À l'avenir, la Banque mondiale privilégiera les engagements les plus susceptibles d'avoir un impact durable sur le long terme. Cette stratégie s'appuiera sur une sélection rigoureuse des projets, une approche territoriale intégrée et la simplification des processus de conception et de mise en œuvre, de manière à s'adapter au contexte de fragilité qui prévaut en Haïti. Le Groupe de la Banque mondiale a introduit de nouvelles modalités opérationnelles, par exemple en confiant l'exécution de certains projets à des tiers pour obtenir des résultats plus rapides et meilleurs, tout en continuant à renforcer les capacités locales. De même, il s'attache à améliorer le fonctionnement des institutions aux échelons décentralisés et communautaires, et à stimuler l'engagement local pour un impact beaucoup plus direct sur les bénéficiaires. Il encourage aussi le recours aux petites et moyennes entreprises ainsi qu’aux entreprises locales dans les processus de passation de marchés.

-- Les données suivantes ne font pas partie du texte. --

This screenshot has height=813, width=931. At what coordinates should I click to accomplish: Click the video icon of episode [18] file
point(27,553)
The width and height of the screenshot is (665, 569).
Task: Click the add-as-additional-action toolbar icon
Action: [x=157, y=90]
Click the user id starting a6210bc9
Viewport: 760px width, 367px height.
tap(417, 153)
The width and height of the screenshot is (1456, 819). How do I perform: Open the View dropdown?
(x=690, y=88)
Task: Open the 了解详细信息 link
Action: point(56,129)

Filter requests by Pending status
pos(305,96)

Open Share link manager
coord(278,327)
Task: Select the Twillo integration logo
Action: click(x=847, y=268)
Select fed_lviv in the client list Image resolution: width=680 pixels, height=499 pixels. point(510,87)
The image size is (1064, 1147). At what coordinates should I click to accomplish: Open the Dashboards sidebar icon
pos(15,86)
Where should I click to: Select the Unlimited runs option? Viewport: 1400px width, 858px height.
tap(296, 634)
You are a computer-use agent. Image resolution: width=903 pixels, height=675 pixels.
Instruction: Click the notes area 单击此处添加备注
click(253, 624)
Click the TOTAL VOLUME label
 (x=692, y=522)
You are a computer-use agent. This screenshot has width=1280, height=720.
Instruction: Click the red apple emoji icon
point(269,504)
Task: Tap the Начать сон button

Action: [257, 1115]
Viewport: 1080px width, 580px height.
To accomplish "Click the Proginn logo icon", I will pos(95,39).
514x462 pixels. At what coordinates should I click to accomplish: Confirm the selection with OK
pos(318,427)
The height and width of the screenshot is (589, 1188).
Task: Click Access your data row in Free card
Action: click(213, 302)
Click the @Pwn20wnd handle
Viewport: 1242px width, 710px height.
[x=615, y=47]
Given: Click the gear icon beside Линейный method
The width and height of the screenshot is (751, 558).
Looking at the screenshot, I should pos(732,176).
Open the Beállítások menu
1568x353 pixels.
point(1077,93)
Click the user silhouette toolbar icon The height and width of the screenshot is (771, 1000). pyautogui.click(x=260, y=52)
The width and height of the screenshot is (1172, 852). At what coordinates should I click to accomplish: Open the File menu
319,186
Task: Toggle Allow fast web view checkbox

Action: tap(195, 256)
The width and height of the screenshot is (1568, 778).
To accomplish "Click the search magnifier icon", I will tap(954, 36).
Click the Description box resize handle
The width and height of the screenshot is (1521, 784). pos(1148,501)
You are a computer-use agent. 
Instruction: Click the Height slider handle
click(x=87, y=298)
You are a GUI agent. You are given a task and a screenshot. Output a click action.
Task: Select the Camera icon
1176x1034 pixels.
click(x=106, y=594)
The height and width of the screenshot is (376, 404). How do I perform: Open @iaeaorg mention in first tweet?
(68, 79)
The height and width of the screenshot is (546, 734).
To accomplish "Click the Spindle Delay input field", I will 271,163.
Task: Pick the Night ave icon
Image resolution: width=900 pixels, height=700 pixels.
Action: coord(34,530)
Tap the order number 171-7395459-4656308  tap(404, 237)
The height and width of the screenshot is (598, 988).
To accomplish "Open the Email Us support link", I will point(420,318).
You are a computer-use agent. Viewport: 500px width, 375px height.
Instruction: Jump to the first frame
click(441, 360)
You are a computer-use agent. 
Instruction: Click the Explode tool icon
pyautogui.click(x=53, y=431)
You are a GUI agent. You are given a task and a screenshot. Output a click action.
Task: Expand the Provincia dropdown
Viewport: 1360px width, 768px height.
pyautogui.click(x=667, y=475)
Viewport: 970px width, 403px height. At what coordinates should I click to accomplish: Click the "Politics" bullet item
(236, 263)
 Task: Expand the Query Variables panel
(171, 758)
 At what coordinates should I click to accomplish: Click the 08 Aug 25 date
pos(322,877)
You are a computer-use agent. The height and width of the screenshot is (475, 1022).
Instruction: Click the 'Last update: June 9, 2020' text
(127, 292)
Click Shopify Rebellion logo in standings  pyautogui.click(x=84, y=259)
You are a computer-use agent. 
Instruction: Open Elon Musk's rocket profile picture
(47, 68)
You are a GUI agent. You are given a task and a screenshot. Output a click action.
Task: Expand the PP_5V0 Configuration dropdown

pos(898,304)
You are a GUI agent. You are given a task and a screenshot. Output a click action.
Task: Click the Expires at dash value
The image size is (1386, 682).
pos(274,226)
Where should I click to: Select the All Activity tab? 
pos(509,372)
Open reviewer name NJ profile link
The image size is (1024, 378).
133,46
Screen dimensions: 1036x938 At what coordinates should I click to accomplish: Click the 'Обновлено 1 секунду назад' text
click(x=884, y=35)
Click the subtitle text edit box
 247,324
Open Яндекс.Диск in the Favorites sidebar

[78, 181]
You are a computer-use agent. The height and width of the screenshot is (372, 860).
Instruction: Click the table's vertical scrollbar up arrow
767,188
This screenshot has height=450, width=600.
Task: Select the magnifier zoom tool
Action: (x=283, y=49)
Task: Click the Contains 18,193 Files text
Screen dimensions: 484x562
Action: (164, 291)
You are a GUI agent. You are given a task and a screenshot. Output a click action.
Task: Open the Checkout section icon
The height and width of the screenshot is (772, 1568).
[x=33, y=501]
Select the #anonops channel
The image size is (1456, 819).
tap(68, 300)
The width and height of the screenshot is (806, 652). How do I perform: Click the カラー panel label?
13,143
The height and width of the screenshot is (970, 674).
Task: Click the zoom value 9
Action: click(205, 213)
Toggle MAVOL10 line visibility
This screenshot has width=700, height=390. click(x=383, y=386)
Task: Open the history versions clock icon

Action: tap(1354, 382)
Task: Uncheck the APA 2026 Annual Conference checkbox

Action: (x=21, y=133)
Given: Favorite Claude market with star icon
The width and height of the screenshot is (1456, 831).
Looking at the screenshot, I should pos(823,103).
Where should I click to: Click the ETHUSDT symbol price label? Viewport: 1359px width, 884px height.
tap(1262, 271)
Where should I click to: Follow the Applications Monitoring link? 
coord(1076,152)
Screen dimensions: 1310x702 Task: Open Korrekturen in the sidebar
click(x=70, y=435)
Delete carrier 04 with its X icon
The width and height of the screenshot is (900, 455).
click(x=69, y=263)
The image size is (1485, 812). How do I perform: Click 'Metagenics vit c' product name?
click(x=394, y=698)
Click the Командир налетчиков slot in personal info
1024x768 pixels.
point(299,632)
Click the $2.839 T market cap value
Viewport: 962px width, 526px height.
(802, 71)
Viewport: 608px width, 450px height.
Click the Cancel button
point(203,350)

Pour améliorer l'efficacité de l'État, le Groupe de la Banque mondiale continuera à appuyer les efforts de transparence et de responsabilisation, notamment dans la gestion des finances publiques. Il s'efforcera de consolider les institutions et l'aptitude des autorités à produire des statistiques essentielles et à fixer des priorités fondées sur des données probantes. Autre objectif : accroître la viabilité des finances publiques en améliorant la qualité des rapports financiers et la responsabilité budgétaire, et en augmentant la capacité à financer la délivrance de services de base. Le Groupe de la Banque mondiale continuera également de mettre l’accent sur la promotion d'une dynamique productive entre l'État et les citoyens dans le but de réduire la fragilité du pays.
Le déploiement de ce programme mobilisera à la fois des services et instruments intellectuels et financiers : financements de l'IDA, fonds fiduciaires, garanties, travaux d'analyse, conseils, assistance technique à court terme, investissements et services de conseil d'IFC, recours au guichet de promotion du secteur privé de l'IDA, prêts régionaux de l'IDA aux Caraïbes et opération Cat-DDO pour renforcer la résilience.